In and amongst the raucous colorful playgrounds and exuberant splash pads of Toronto’s parks, from time to time you might catch a glimpse of a quiet, hulking concrete figure in the distance. From afar, it’s easy to mistake it for a sculpture — its hovering rectangular slab perched upon oversized spherical legs reminds us of a playful (albeit colourless) Ettore Sottsass object. Simply put, there are some strong PoMo vibes going on!

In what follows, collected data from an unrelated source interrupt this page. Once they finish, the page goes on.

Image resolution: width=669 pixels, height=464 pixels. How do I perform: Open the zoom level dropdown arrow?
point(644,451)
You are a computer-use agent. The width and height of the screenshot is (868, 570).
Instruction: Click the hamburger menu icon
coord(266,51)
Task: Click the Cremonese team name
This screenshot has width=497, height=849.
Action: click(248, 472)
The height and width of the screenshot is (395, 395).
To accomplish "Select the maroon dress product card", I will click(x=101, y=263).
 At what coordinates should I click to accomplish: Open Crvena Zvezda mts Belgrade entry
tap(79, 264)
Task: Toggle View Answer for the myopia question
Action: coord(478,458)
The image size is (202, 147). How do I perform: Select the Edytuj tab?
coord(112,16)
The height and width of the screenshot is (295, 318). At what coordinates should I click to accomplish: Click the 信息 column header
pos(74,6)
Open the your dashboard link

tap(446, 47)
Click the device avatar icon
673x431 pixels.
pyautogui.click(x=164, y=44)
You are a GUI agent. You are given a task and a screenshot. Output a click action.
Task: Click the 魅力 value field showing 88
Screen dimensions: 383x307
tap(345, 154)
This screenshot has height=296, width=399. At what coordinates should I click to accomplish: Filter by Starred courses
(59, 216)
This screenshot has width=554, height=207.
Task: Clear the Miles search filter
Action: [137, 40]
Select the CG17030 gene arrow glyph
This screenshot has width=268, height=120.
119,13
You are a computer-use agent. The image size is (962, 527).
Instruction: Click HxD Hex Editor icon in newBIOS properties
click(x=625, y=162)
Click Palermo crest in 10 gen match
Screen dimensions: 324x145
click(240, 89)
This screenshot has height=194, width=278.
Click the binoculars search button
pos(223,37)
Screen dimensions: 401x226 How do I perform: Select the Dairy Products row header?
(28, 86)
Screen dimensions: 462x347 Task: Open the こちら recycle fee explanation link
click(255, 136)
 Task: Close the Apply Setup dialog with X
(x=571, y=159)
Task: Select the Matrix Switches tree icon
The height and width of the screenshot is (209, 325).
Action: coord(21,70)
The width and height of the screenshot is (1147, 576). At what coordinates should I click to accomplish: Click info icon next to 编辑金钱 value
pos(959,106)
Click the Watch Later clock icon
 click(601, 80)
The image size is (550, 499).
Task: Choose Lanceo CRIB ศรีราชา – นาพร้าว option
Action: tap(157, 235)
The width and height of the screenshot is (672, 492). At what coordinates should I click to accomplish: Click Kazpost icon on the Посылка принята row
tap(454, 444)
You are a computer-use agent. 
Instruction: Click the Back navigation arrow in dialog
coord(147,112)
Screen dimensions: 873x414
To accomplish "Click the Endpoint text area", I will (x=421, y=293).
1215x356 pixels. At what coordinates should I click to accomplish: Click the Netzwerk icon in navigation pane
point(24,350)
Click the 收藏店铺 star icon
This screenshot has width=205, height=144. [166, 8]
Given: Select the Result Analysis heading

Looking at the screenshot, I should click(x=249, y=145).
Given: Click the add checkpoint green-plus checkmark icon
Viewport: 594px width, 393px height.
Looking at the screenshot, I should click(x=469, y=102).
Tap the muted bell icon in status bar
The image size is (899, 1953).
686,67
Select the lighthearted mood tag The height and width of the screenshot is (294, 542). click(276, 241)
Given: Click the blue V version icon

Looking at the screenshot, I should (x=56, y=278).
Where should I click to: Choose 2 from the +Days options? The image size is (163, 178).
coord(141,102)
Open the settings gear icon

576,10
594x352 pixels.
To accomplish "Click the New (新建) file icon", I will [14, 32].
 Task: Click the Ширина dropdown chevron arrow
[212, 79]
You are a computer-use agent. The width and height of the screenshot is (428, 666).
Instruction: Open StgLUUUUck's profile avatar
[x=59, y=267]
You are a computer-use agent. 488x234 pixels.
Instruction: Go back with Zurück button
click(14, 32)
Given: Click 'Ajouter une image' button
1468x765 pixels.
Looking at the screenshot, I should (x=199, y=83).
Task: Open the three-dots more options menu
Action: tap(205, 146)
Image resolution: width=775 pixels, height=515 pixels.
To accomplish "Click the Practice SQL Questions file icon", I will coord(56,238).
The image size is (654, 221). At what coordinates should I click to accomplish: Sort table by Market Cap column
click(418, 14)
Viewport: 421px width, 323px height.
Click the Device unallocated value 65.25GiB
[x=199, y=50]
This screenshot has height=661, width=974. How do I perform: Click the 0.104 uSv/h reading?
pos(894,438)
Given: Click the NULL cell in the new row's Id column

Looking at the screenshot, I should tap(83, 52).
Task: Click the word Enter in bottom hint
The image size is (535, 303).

Venture a bit closer, and you’ll note an elegant, vertical bronze fin bisecting the rectangular slab, and acid etched lines that further divide the plane into quadrants or ‘courts’ to form a ping pong table. Intrigued, we dug a bit deeper. In 2010, the City of Toronto partnered with charitable organizations to commission local concrete company, Alpha Precasts, to install roughly 100 ping pong tables. While the designer remains unknown (or unnamed), we admire this unique table for its monolithic expression of oversized elements that — in a tongue-in-cheek way — reference ping pong balls.
We feel there is a lot to learn from the design of these ping pong tables and what impact they can have on the public realm. The table is both appealing and curious to look at, its material is resilient to wear and tear, changing weather conditions, and it encourages a form of informal public play for all ages. In cities like Toronto, where densification increases every year, programming public spaces to support small-scale interaction and exercise for its inhabitants is critical. We hope to see more exuberant and accessible objects of play pop up in our neighbourhoods soon!